Monday, November 22, 2010

For the record...

Since another post office enthusiast and photographic archivist -- indeed, a former Postmaster himself -- was recently harassed by a Postmaster in Missouri while taking a photograph of her post office (and given the experiences detailed in two previous posts), I feel compelled to specify what the laws (and postal regulations) say about post office photography.

On the issue of [exterior] post office photography:

So long as one is on public property, one may take photographs of whatever you please -- including federal buildings such as U.S. Post Offices. If that were prohibited, then Google Street View images would be blacked out around such facilities. You should see the high-resolution stuff they've got in Manhattan!

Nobody has the right to inspect any photographs you take from public property.
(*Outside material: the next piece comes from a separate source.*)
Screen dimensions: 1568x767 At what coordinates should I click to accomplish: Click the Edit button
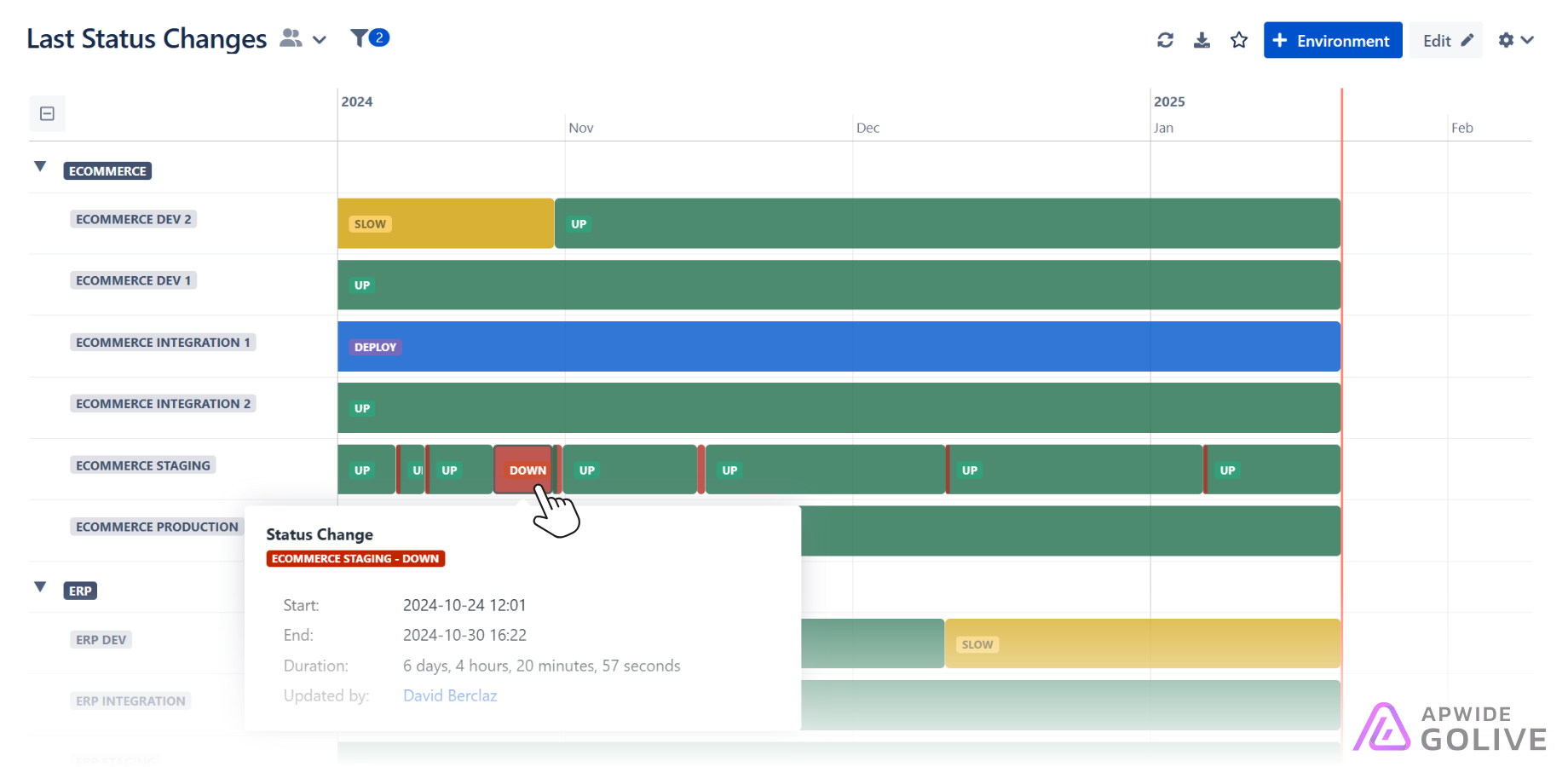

The only exception is if law enforcement has probable cause to suspect that your photography is directly involved with some nefarious activity. (a.k.a. They have a specific reason to assume you're a terrorist.)

The only situation I can conceive for which that would apply to exterior postal photography is if one sits in the woods behind a post office, recording the activity of the trucks and the carriers for eight hours. THAT's kind of suspicious. Taking photos of the front? That's absolutely fine.

Photography policy: inside post offices...

Postal Operations Manual
§ 124.58 Photographs for News, Advertising, or Commercial Purposes
Photographs for news purposes may be taken in entrances, lobbies, foyers, corridors, or auditoriums when used for public meetings, except as prohibited by official signs, the directions of postal police officers, other authorized personnel, or a federal court order or rule. Other photographs may be taken only with the permission of the local postmaster or installation head.

(So yes, you can be restricted from taking photographs inside post offices, even just of murals, and even if it's just for archival purposes. If they do allow you to do so, they have the right to set whatever restrictions they so choose. Let's just hope they're friendlier and better informed than some of the places I've recently visited, then!)

P.S. In the case of the post office in Missouri, the Postmaster yelled at my friend, declared that his reason for taking a photo of the post office ("It's my hobby.") wasn't good enough, and copied down his license plate number to report to law enforcement. Of course, absolutely nothing became of that since she had no right to pull that garbage to begin with.